▶ **DIRECTIONS FOR THIS TASK**:
In the records that follow, find the line with "Expand the Past 12 months dropdown"; from there, retype every line exactly through the line with "Screen dimensions: 1511x767", which also belongs to the answer.

▶ **INPUT RECORDS**:
-.-.-
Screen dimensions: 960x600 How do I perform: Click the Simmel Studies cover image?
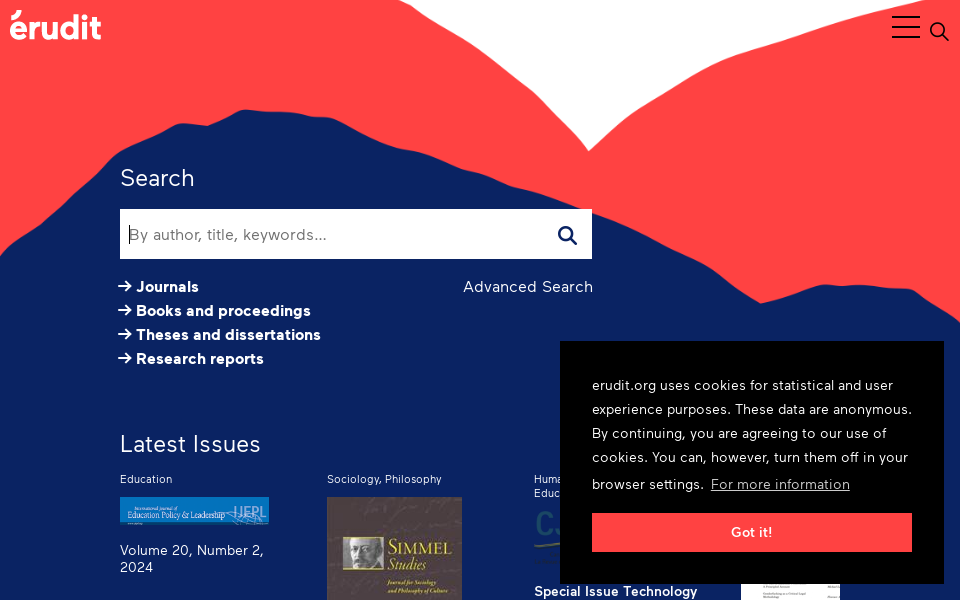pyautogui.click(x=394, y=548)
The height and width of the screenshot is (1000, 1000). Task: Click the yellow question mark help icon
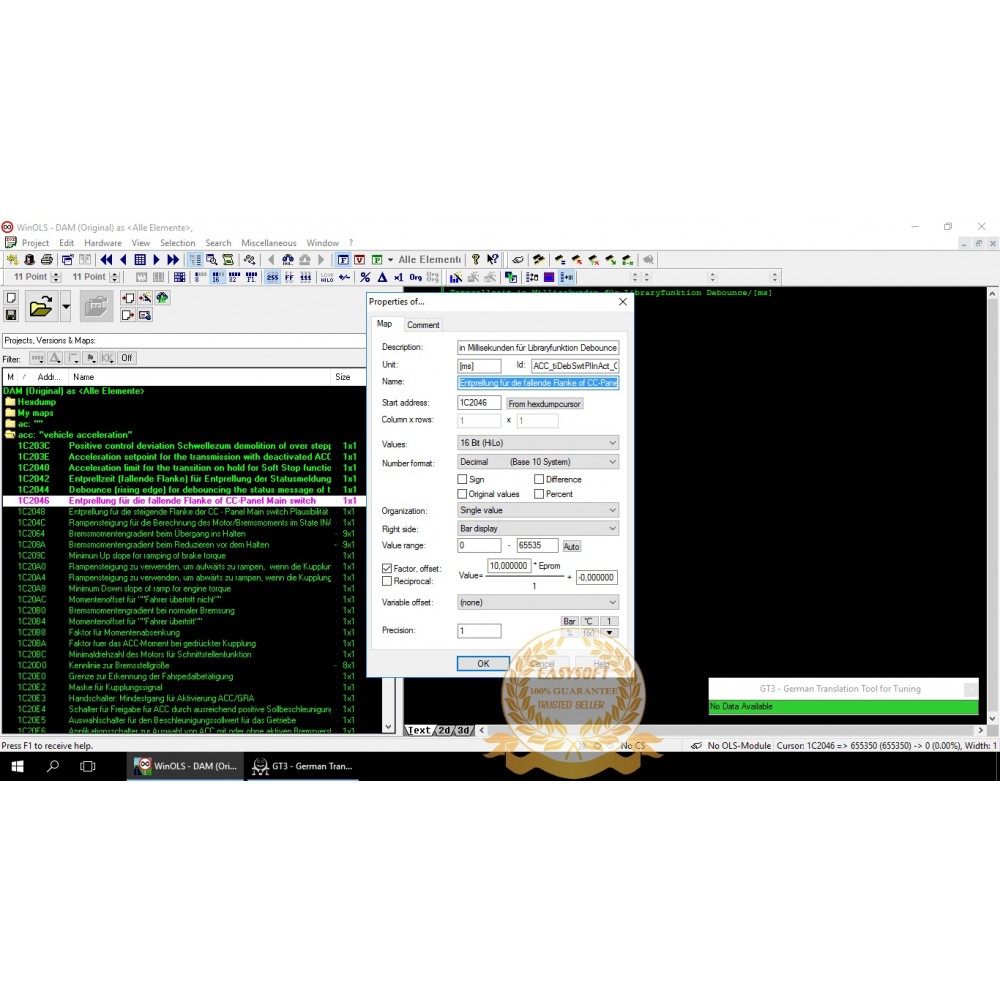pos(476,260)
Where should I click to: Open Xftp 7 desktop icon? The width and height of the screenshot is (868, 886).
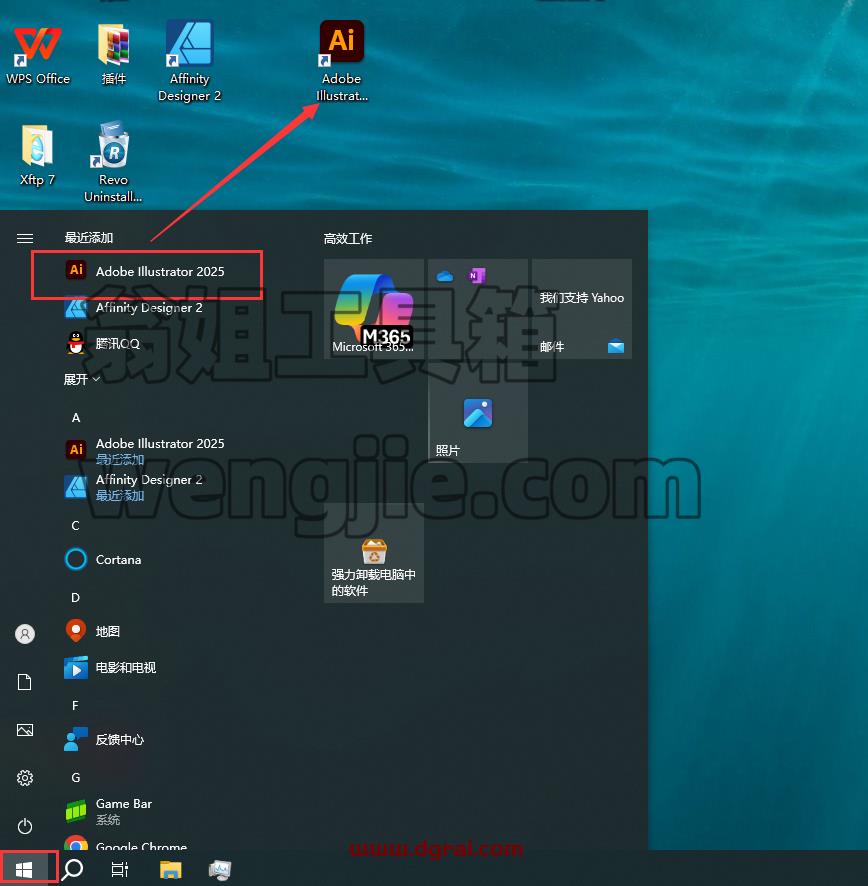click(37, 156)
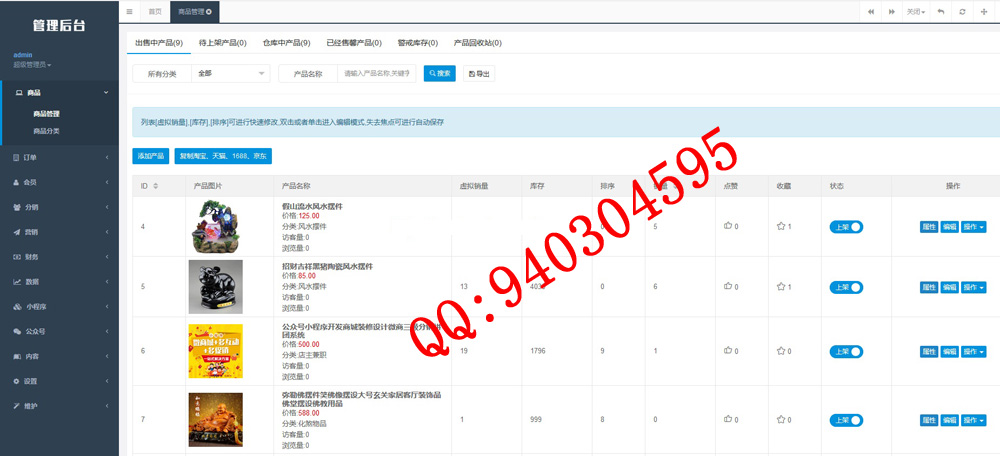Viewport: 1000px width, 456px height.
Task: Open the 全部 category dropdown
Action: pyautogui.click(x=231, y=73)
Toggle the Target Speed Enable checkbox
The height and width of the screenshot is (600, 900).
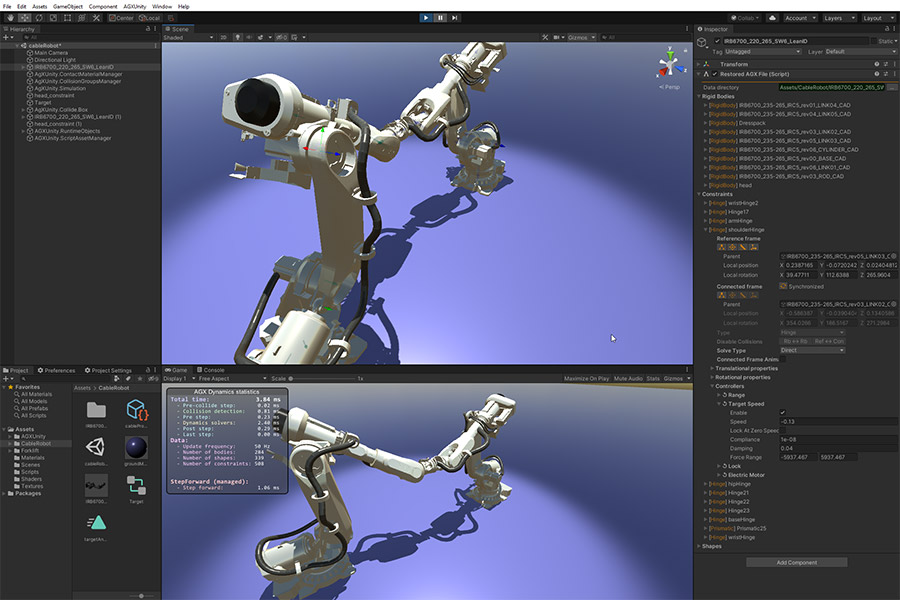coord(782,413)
-.-.-
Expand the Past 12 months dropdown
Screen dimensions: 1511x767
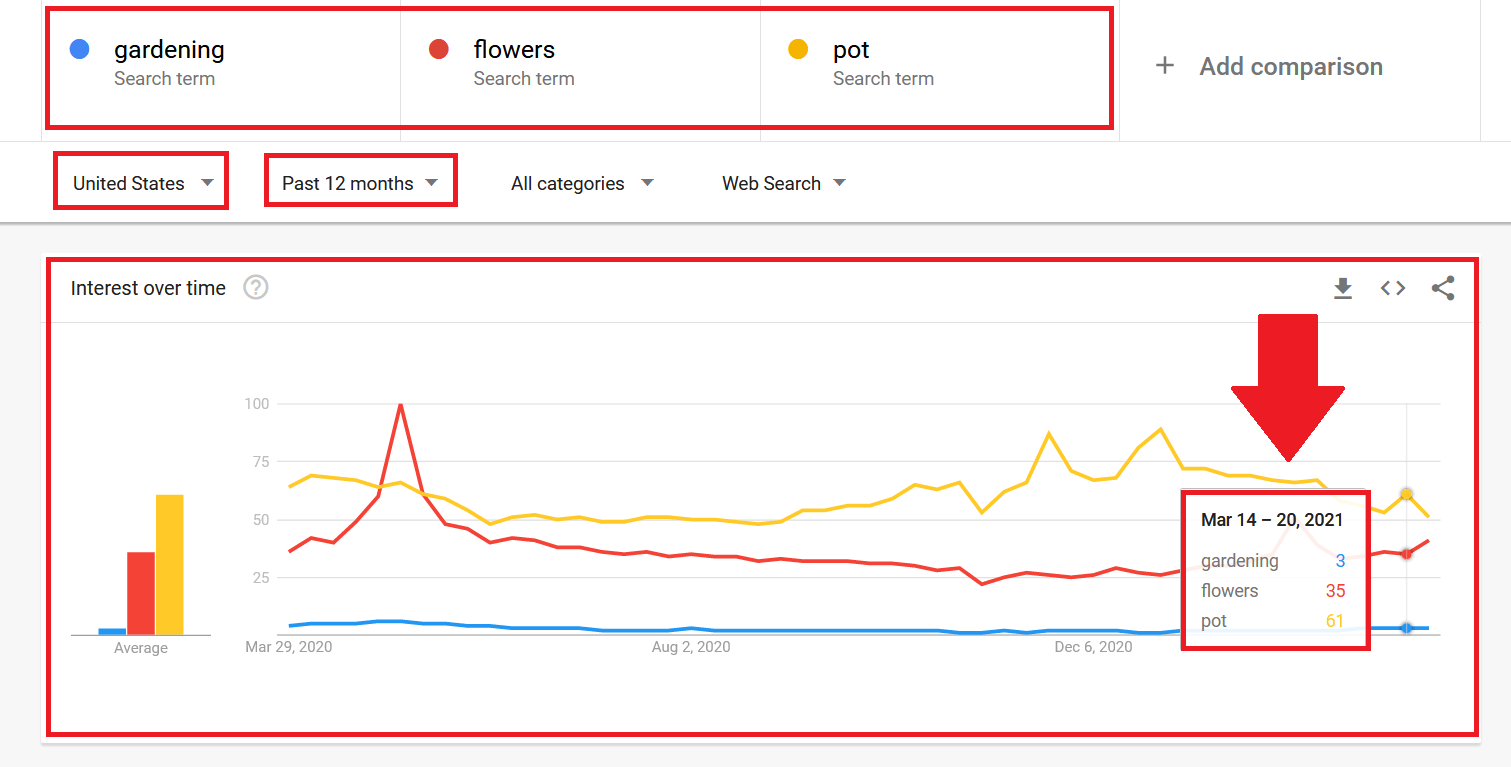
-.-.-
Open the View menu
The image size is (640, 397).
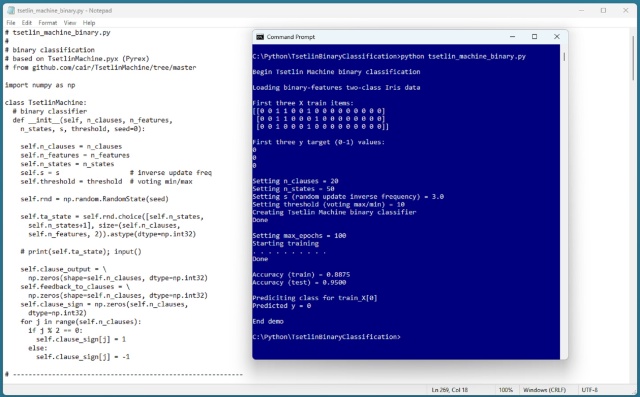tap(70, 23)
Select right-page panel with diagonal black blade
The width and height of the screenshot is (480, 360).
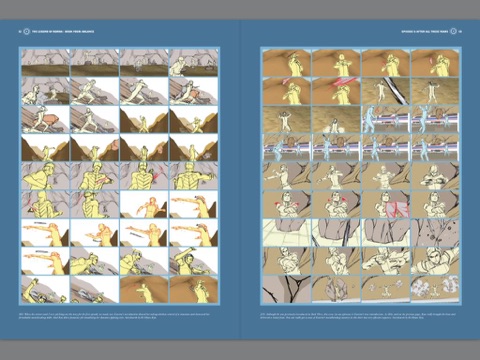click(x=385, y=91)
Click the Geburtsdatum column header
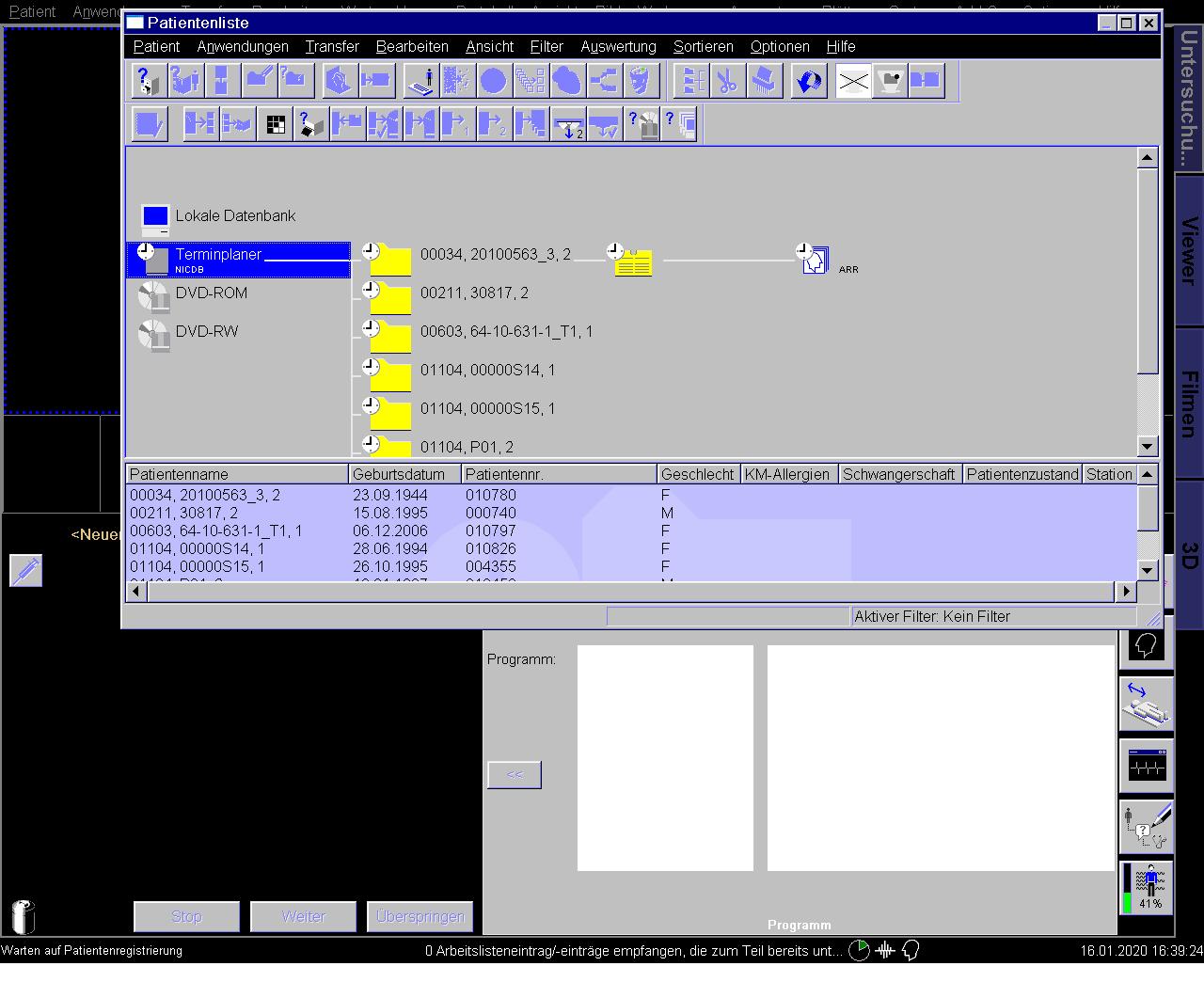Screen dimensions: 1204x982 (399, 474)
-.-.-
▶ **EXERCISE ANSWER**:
Expand the Past 12 months dropdown
Screen dimensions: 1511x767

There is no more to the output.